- _Data for the task_
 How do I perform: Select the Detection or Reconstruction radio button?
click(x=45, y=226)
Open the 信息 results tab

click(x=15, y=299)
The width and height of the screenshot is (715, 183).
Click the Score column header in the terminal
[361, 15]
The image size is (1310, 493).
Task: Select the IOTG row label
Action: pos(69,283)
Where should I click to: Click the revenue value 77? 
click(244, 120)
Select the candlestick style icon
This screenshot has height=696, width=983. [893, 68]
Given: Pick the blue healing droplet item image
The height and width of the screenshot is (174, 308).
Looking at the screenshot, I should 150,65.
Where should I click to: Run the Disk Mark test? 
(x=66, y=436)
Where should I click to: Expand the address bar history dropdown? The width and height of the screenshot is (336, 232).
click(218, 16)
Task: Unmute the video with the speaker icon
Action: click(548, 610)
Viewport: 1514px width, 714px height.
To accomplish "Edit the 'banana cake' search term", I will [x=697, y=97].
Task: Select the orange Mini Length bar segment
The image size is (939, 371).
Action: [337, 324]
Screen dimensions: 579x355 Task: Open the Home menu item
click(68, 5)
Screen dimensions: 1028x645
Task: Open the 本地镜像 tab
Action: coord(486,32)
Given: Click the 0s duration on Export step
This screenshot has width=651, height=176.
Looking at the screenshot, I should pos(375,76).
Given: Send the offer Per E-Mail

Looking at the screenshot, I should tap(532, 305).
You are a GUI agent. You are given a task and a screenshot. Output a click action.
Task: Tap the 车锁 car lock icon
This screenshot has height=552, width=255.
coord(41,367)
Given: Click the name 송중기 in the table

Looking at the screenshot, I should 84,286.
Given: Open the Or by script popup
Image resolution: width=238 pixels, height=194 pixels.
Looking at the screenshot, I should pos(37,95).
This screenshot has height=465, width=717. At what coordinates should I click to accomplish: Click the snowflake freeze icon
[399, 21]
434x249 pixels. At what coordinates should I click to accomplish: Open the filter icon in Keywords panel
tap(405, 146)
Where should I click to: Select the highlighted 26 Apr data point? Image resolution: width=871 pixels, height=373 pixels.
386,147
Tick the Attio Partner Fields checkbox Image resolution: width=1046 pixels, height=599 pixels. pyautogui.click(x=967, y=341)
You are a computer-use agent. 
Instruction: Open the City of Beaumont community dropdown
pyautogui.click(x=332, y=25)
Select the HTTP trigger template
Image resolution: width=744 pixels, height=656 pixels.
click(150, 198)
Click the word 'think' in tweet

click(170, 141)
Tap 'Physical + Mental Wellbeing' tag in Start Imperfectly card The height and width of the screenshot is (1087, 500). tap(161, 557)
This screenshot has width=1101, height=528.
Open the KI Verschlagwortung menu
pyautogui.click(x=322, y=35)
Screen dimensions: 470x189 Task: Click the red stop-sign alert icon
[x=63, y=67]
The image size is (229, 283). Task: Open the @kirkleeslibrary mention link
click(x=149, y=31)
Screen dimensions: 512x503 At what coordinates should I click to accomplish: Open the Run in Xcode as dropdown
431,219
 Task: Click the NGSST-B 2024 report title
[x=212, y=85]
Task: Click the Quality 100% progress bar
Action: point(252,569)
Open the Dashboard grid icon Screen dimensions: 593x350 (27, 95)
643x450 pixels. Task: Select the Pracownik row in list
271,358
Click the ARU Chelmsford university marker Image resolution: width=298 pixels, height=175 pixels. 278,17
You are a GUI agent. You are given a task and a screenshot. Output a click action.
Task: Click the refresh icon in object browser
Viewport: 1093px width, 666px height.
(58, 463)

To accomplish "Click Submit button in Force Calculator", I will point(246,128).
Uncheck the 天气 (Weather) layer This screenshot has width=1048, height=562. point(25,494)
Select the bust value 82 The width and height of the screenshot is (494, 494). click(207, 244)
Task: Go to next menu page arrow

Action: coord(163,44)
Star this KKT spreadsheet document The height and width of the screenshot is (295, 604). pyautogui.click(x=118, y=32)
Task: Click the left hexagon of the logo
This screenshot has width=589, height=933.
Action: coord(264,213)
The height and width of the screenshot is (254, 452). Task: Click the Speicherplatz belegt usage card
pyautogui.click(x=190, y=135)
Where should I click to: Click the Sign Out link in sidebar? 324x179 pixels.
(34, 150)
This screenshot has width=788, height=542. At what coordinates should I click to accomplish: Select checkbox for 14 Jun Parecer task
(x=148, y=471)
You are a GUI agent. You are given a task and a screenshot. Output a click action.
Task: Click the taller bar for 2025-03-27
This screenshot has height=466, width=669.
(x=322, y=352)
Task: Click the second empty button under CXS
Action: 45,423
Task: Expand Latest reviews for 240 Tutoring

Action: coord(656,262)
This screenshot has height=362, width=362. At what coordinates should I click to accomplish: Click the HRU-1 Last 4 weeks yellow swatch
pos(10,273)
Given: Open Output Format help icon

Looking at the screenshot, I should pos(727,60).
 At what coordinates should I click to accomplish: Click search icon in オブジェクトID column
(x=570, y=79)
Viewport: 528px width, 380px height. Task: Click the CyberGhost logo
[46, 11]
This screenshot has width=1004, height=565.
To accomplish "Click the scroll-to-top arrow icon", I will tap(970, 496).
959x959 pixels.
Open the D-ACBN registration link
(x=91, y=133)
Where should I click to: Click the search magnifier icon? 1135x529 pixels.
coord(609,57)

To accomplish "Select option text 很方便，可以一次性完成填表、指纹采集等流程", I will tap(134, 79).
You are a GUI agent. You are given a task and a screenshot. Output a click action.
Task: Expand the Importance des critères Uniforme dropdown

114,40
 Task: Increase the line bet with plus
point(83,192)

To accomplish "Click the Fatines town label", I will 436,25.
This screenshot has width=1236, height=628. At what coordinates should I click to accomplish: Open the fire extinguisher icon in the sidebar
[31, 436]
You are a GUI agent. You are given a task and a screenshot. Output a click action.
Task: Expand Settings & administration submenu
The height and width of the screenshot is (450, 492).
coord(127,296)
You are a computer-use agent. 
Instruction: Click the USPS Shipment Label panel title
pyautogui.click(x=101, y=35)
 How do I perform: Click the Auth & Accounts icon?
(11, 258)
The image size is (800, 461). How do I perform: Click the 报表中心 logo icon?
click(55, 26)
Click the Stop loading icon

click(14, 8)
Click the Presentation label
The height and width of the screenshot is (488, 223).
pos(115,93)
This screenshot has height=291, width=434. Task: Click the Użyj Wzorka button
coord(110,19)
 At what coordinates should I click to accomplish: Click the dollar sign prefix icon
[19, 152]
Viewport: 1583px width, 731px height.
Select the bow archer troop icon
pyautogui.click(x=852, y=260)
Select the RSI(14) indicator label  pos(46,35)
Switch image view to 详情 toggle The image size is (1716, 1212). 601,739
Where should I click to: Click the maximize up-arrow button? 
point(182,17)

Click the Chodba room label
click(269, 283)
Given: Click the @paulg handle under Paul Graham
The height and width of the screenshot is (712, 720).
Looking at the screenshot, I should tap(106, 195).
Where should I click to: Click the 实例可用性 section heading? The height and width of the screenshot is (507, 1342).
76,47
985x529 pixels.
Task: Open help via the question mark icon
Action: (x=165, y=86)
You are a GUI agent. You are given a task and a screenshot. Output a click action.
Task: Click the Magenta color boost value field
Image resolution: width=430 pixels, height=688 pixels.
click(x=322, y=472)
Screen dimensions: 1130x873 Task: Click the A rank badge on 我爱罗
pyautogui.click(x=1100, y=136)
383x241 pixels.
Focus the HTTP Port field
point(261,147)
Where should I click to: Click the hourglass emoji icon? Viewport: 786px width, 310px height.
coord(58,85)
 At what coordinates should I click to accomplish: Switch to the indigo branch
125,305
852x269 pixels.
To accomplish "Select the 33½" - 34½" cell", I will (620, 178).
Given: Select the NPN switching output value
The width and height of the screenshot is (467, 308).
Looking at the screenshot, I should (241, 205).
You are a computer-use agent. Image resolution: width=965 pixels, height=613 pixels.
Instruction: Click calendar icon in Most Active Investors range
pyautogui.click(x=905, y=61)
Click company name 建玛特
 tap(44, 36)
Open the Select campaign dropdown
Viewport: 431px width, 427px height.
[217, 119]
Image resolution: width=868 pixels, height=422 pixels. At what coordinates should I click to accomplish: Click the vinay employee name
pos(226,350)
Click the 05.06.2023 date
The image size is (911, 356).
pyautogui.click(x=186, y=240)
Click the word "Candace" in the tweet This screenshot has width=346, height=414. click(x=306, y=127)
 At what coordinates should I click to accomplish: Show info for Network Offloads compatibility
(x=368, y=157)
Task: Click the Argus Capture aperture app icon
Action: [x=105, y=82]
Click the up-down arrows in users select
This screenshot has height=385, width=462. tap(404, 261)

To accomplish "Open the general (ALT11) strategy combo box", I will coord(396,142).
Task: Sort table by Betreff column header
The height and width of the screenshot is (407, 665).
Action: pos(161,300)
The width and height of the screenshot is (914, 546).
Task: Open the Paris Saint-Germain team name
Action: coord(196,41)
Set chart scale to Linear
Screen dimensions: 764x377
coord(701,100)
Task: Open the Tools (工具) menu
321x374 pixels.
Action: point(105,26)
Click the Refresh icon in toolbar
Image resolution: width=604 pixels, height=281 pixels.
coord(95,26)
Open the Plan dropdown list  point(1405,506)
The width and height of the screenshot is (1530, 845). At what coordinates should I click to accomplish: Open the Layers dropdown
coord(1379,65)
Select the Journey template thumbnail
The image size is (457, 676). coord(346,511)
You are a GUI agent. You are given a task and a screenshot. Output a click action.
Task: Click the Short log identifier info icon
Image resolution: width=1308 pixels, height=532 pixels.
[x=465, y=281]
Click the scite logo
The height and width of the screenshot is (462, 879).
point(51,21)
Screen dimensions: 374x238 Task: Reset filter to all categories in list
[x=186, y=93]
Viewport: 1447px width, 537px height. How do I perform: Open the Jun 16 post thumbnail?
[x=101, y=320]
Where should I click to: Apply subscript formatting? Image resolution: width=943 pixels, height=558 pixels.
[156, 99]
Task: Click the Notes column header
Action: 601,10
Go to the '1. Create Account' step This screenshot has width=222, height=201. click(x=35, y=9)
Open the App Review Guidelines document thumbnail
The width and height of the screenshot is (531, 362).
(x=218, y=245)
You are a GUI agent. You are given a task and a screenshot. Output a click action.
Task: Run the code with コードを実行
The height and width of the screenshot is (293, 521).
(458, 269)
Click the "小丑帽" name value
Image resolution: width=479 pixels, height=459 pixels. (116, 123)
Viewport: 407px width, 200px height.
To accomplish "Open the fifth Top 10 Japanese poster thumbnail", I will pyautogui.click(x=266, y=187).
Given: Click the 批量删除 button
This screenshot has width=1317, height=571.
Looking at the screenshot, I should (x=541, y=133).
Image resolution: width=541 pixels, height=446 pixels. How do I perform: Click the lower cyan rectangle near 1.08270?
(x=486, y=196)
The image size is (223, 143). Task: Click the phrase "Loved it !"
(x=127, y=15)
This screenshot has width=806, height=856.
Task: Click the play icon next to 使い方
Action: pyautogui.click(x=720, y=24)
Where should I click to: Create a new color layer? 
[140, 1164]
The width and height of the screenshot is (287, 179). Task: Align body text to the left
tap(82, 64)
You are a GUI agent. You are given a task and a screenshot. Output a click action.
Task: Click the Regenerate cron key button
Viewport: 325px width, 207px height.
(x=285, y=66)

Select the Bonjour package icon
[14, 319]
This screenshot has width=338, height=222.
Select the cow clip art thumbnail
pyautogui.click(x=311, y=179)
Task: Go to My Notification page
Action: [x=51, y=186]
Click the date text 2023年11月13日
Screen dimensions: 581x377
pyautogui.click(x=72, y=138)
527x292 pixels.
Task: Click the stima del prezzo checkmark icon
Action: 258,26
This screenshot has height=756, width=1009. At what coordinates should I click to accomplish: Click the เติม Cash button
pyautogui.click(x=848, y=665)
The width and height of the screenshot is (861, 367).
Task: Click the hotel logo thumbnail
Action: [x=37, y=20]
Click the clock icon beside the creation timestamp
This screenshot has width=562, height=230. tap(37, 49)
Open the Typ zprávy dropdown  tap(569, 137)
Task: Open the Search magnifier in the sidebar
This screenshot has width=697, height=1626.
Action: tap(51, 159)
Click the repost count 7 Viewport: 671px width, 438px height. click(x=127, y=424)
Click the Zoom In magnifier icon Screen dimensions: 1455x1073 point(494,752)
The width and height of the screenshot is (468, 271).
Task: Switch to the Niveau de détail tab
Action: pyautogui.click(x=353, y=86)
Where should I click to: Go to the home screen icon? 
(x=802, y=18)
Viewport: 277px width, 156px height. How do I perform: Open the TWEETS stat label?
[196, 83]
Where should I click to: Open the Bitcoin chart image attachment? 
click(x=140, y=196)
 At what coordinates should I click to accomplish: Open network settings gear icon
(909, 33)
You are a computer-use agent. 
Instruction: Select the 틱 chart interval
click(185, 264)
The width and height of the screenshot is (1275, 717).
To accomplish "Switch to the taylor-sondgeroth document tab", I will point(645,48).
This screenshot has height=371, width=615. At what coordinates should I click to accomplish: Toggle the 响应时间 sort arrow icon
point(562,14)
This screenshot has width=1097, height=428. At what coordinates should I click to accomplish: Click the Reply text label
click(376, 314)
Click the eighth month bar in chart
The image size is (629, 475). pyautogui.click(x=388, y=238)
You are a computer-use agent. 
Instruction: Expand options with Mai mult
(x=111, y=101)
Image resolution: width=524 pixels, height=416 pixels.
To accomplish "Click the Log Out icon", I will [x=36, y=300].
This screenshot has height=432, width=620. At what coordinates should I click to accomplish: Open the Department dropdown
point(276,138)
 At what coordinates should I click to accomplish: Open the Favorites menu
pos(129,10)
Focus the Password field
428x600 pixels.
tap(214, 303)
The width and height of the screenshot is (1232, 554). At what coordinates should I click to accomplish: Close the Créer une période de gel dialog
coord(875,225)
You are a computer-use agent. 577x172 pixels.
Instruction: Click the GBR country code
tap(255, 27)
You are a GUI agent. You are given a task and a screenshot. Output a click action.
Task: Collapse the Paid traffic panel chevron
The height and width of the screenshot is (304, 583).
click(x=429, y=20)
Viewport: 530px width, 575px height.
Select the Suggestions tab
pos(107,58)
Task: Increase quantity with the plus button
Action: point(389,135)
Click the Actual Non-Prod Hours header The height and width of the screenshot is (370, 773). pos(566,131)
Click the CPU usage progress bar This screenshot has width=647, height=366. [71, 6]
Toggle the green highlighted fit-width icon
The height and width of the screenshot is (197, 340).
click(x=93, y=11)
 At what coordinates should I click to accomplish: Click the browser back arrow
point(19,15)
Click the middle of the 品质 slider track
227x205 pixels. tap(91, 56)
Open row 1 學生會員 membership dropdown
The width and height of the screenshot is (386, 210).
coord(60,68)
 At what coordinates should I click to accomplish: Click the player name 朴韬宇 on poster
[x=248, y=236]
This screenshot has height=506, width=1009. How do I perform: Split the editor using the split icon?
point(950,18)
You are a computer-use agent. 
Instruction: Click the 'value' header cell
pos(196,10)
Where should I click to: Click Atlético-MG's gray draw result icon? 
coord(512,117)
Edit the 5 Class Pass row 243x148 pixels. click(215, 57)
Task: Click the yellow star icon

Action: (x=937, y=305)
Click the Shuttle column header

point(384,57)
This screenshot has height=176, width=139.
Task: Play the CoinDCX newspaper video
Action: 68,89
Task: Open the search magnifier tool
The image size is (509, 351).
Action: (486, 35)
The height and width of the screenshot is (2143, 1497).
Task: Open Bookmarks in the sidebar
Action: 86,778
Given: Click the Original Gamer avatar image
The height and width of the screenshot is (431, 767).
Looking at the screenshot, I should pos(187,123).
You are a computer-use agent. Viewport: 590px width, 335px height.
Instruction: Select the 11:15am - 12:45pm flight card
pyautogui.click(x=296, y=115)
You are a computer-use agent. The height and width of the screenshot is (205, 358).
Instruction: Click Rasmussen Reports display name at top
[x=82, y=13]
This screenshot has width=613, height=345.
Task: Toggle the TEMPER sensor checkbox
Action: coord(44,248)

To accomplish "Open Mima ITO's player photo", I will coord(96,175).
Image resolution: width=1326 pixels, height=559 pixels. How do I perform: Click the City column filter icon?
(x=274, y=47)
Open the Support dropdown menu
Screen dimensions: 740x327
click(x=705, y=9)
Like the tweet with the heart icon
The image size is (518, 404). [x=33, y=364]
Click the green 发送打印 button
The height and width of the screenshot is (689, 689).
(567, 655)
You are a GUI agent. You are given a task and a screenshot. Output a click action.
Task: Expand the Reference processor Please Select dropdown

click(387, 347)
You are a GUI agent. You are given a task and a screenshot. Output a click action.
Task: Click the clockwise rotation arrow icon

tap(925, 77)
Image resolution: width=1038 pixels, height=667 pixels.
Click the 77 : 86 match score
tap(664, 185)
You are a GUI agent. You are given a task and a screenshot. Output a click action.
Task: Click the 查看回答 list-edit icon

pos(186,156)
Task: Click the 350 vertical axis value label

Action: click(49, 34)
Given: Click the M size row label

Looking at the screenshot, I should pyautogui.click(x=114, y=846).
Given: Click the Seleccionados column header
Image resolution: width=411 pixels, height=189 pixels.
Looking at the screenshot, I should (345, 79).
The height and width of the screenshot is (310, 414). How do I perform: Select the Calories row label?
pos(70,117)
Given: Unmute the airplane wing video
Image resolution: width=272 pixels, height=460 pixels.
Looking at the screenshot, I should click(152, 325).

- _Task brief_
Read the listing above, then copy every line that includes the string "green".

- _Task result_
Toggle the green highlighted fit-width icon
Click the green 发送打印 button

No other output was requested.